***** Information shown
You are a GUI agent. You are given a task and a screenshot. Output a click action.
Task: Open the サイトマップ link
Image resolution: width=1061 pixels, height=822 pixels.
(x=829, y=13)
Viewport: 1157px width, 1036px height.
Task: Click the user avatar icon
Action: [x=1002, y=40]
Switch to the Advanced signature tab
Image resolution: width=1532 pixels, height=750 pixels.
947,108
**********
# Required work
In this exercise, the data above is to be printed exactly.

# Final answer
You are a GUI agent. You are given a task and a screenshot. Output a click action.
Task: Open the サイトマップ link
Image resolution: width=1061 pixels, height=822 pixels.
(x=829, y=13)
Viewport: 1157px width, 1036px height.
Task: Click the user avatar icon
Action: [x=1002, y=40]
Switch to the Advanced signature tab
Image resolution: width=1532 pixels, height=750 pixels.
947,108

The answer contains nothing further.